JOB
Find each row below that contains the word "coordinates" and copy those rows whole. Case counts, so a match must have the same capitals and lowercase letters.

■ ■ ■ ■ ■

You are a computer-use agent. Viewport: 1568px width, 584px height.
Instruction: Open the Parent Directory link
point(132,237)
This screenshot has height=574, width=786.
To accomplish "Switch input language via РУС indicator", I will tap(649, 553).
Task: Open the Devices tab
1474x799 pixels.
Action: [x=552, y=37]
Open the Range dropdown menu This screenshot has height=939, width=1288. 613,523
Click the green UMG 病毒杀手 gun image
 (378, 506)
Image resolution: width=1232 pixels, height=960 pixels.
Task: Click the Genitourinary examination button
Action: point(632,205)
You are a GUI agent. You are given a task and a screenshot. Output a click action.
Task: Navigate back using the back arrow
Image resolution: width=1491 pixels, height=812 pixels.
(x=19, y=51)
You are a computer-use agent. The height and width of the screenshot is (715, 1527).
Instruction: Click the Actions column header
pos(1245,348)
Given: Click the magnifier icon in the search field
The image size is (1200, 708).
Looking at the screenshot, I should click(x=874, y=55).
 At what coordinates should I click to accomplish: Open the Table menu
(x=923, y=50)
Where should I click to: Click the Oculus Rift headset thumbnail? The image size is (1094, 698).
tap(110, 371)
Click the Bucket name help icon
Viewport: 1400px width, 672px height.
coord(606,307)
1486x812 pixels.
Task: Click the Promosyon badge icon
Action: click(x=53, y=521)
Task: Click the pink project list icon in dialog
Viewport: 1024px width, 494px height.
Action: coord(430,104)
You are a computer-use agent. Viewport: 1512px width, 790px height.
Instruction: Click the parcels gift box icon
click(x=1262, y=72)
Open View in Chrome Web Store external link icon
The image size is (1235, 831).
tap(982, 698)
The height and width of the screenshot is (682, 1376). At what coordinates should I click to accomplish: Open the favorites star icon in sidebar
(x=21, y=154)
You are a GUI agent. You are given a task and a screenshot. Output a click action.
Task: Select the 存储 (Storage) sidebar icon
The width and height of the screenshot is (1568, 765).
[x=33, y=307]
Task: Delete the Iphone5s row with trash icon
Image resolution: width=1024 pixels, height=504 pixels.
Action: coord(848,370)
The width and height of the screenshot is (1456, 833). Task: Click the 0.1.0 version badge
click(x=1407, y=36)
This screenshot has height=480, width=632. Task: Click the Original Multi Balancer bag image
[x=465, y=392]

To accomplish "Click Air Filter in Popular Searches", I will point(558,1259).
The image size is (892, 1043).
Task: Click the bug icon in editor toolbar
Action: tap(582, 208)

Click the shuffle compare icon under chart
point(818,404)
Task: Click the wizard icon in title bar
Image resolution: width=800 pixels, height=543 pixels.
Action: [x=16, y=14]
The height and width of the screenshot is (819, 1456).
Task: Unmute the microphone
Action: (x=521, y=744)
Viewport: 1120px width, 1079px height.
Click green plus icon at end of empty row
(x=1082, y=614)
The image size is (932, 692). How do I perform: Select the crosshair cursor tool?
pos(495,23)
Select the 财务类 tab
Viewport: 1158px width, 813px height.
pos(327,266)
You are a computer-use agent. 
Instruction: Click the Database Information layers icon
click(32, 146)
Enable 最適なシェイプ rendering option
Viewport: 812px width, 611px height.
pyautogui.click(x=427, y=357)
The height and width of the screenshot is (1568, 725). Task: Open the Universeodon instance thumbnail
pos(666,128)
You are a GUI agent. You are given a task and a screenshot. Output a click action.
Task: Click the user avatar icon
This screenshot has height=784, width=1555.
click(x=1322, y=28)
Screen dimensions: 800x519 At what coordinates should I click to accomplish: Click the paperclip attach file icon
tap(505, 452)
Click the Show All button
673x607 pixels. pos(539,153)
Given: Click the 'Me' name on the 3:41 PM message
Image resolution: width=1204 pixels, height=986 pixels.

■ ■ ■ ■ ■

SOLUTION FOR THIS PROBLEM
 At what coordinates should I click to accomplish: Open the Table menu
The height and width of the screenshot is (682, 1376). At what coordinates should I click to accomplish: Open the favorites star icon in sidebar
Screen dimensions: 800x519 At what coordinates should I click to accomplish: Click the paperclip attach file icon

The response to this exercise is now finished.